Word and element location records
** start **
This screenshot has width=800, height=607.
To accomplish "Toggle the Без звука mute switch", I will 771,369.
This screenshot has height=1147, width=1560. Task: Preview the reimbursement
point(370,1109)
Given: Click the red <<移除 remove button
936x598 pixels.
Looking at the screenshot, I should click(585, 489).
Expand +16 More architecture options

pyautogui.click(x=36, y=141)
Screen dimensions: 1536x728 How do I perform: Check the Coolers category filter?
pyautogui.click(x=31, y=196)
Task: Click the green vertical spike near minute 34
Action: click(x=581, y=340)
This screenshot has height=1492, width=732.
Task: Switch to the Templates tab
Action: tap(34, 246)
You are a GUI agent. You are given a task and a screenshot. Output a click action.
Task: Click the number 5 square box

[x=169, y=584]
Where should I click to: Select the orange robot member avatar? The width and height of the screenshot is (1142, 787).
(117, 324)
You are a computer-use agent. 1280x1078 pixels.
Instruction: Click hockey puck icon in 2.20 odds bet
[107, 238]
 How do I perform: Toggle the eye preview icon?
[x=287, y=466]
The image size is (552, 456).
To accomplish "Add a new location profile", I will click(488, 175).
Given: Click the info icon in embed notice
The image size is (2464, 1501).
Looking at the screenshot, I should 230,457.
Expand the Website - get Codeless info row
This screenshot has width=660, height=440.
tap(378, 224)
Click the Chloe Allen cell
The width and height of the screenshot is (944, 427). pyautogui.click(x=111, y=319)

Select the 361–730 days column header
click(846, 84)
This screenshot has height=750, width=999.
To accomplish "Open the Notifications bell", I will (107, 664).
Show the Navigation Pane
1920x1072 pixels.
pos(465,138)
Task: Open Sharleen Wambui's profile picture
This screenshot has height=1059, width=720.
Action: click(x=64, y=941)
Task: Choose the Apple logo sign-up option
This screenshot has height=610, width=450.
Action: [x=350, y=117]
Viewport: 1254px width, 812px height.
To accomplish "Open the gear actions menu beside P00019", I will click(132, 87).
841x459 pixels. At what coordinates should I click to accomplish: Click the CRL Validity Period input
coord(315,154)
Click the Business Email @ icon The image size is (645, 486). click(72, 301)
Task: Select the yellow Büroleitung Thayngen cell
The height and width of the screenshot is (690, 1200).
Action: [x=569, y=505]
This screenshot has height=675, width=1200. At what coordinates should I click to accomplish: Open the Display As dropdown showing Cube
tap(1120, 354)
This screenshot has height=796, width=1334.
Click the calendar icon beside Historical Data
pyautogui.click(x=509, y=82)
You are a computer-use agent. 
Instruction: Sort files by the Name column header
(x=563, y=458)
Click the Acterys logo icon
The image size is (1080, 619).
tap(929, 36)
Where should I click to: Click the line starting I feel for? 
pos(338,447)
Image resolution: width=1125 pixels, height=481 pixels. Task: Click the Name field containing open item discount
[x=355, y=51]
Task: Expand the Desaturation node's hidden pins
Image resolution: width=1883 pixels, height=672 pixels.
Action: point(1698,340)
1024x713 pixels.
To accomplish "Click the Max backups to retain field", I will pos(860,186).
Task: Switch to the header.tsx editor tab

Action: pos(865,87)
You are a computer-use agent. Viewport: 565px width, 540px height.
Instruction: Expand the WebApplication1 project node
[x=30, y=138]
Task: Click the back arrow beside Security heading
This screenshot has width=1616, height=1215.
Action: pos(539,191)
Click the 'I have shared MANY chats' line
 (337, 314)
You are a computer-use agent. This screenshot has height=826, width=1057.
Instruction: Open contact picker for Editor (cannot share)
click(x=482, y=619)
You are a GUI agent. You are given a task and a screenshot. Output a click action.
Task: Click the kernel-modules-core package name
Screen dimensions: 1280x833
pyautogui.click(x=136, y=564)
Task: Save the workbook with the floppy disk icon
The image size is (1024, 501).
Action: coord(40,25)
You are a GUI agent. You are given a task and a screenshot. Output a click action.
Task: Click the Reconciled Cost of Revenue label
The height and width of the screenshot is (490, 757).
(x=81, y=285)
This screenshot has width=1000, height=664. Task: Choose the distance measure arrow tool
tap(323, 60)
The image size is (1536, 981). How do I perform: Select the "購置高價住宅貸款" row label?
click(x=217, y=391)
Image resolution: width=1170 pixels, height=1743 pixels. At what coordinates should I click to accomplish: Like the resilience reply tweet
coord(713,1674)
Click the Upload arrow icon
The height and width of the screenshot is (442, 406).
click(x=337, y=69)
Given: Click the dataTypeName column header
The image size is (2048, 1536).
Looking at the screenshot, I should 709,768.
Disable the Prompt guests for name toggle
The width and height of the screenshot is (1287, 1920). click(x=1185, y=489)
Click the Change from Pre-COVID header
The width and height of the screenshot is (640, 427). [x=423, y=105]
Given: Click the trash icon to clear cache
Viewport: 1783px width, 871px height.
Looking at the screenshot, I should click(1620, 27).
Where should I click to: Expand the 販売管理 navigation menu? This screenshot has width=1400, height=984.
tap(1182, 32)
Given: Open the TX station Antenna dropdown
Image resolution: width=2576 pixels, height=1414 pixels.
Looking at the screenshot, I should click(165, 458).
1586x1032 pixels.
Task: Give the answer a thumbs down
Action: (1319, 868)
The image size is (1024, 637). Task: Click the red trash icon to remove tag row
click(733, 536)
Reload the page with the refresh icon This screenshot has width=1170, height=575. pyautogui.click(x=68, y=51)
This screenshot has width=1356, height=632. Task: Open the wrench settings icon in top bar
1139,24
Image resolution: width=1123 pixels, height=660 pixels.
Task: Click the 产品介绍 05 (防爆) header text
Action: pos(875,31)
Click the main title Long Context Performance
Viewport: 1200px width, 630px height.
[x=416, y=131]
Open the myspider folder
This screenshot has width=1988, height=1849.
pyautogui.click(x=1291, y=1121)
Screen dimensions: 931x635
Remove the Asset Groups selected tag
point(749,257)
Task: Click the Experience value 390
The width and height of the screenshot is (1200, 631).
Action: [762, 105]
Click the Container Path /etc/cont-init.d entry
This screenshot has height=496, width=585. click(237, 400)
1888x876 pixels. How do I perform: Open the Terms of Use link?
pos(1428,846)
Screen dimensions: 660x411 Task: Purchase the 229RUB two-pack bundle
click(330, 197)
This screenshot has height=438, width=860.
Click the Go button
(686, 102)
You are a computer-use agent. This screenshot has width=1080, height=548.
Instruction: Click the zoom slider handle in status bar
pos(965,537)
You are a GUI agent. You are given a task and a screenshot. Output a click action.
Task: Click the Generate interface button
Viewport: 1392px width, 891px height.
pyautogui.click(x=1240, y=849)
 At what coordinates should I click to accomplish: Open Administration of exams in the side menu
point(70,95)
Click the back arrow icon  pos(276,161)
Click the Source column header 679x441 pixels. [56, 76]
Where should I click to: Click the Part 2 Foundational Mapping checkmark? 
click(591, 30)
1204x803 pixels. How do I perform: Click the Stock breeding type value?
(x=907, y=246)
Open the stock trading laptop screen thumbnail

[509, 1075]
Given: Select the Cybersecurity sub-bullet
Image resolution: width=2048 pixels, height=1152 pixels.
** end **
- [Objective]
Put the records from the beginning through the line containing "will click(488, 175)." into a numbered list, including that line and skipping any blank lines.

- [Output of the exercise]
1. This screenshot has width=800, height=607.
2. To accomplish "Toggle the Без звука mute switch", I will 771,369.
3. This screenshot has height=1147, width=1560. Task: Preview the reimbursement
4. point(370,1109)
5. Given: Click the red <<移除 remove button
6. 936x598 pixels.
7. Looking at the screenshot, I should click(585, 489).
8. Expand +16 More architecture options
9. pyautogui.click(x=36, y=141)
10. Screen dimensions: 1536x728 How do I perform: Check the Coolers category filter?
11. pyautogui.click(x=31, y=196)
12. Task: Click the green vertical spike near minute 34
13. Action: click(x=581, y=340)
14. This screenshot has height=1492, width=732.
15. Task: Switch to the Templates tab
16. Action: tap(34, 246)
17. You are a GUI agent. You are given a task and a screenshot. Output a click action.
18. Task: Click the number 5 square box
19. [x=169, y=584]
20. Where should I click to: Select the orange robot member avatar? The width and height of the screenshot is (1142, 787).
21. (117, 324)
22. You are a computer-use agent. 1280x1078 pixels.
23. Instruction: Click hockey puck icon in 2.20 odds bet
24. [107, 238]
25.  How do I perform: Toggle the eye preview icon?
26. [x=287, y=466]
27. The image size is (552, 456).
28. To accomplish "Add a new location profile", I will click(488, 175).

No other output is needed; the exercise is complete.